## [What the task requires]
With the pictures set aside, write out all of the data exactly as it stands.

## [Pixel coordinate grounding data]
———

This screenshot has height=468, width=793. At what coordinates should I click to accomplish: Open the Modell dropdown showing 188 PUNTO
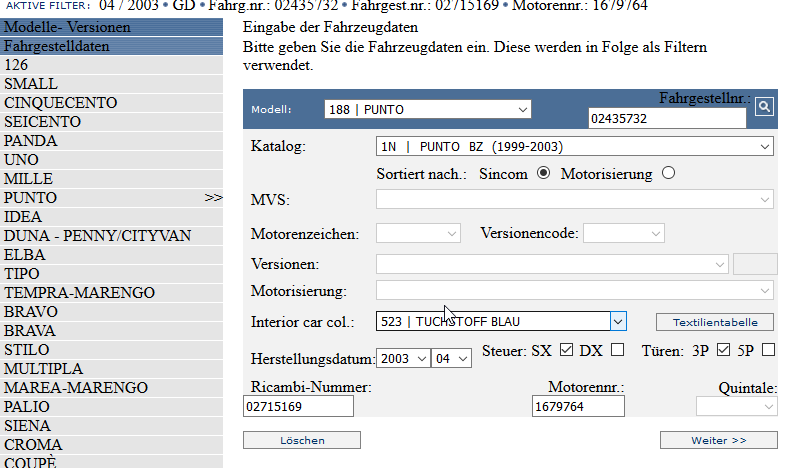point(427,109)
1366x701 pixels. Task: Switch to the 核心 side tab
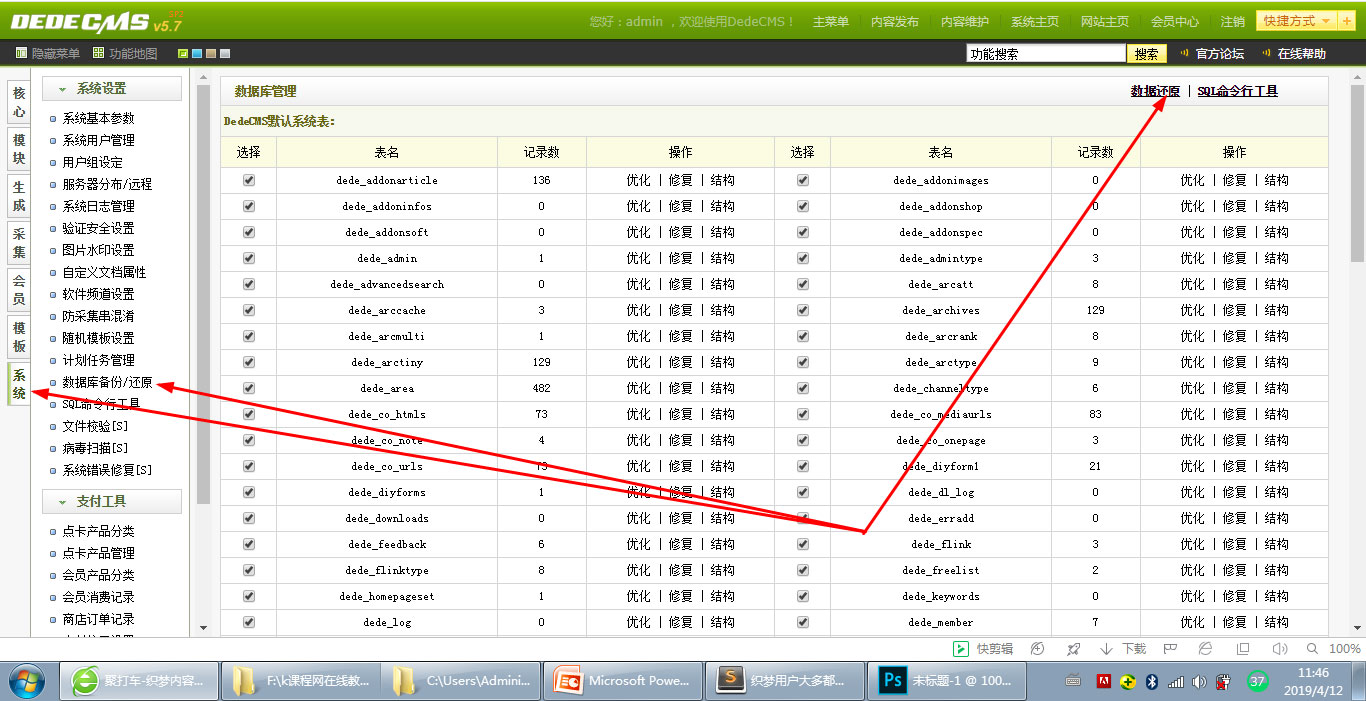(19, 102)
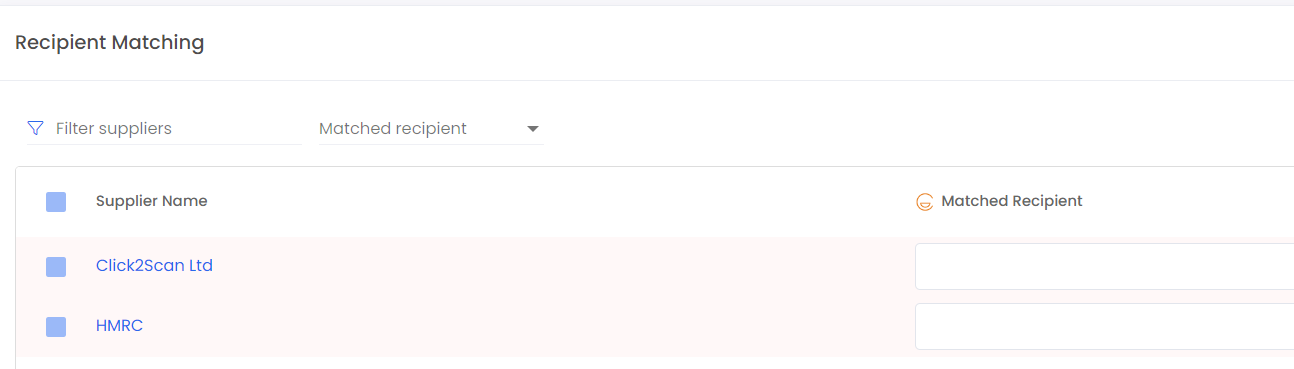Open matched recipient box for HMRC
1294x369 pixels.
[1104, 327]
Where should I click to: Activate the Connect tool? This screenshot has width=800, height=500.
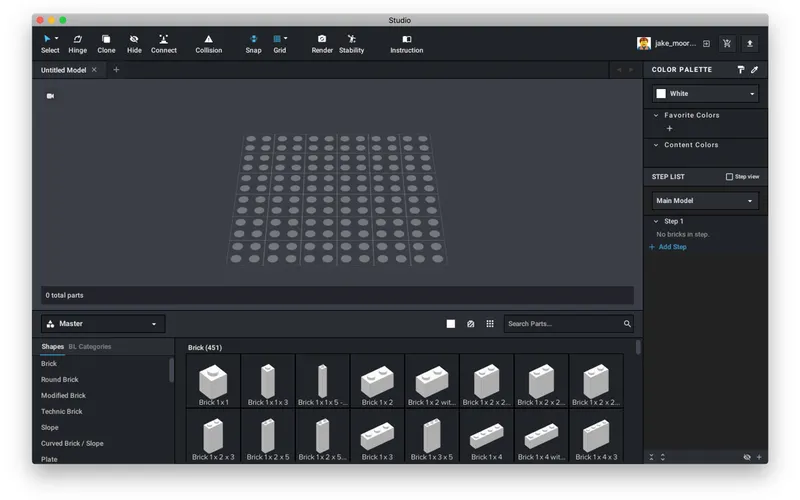point(164,43)
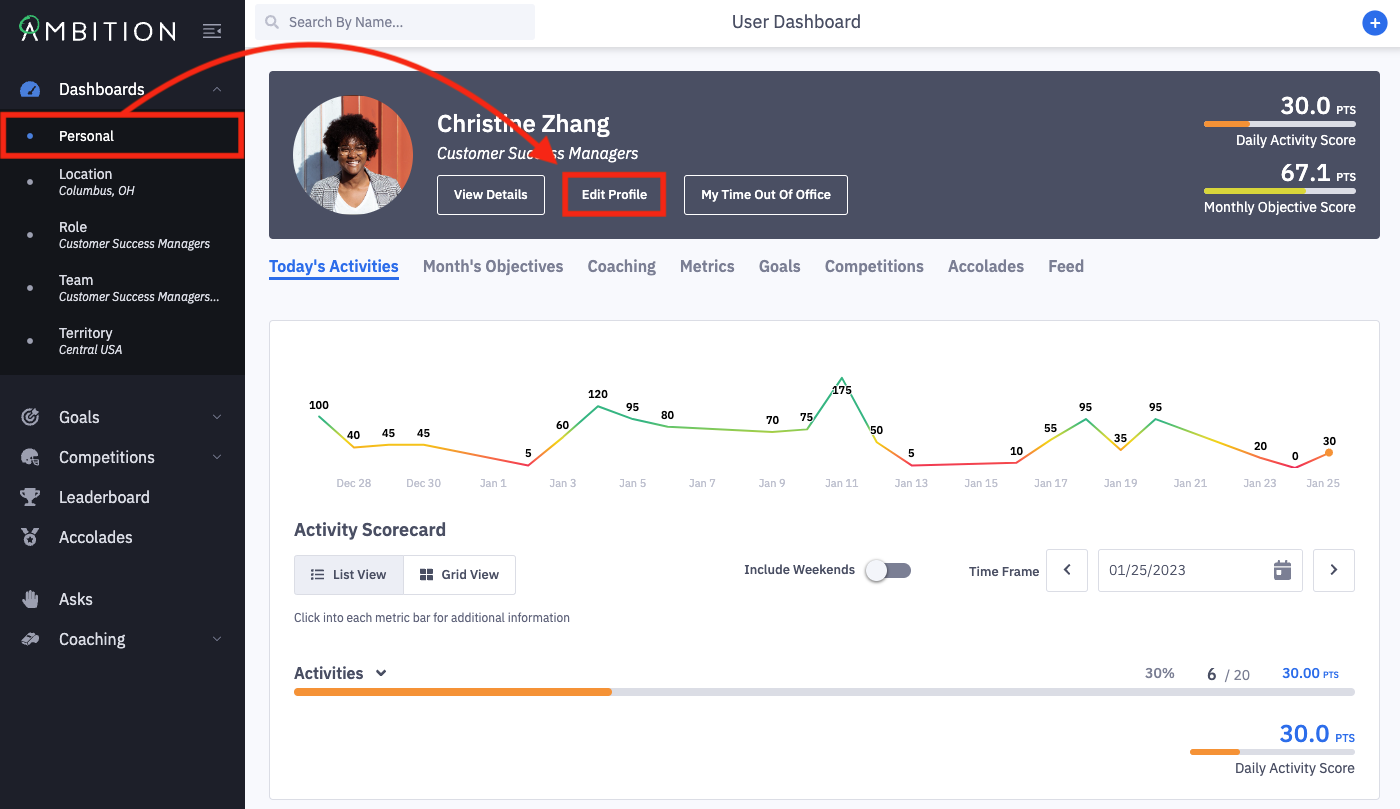Click the Asks hand icon
Viewport: 1400px width, 809px height.
[x=30, y=599]
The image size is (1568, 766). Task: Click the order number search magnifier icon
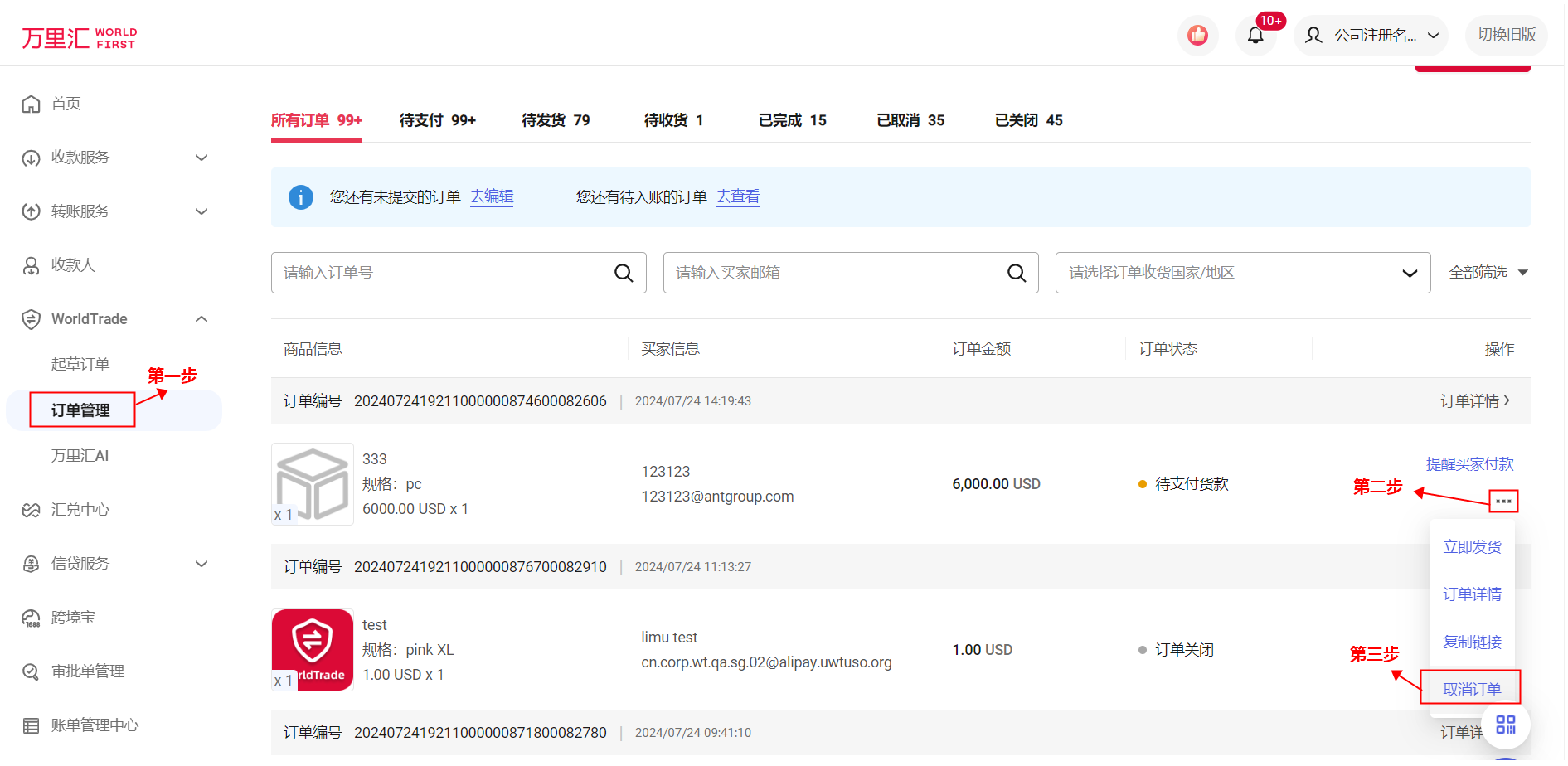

———

## [Solution for this task]
This screenshot has height=468, width=793. At what coordinates should I click to accomplish: Open the Modell dropdown showing 188 PUNTO
point(427,109)
1366x701 pixels. Task: Switch to the 核心 side tab
(19, 102)
Open matched recipient box for HMRC
1294x369 pixels.
[1104, 327]
Where should I click to: Activate the Connect tool? This screenshot has width=800, height=500.
point(164,43)
Click the Asks hand icon
Viewport: 1400px width, 809px height.
[x=30, y=599]
The image size is (1568, 766). Task: Click the order number search magnifier icon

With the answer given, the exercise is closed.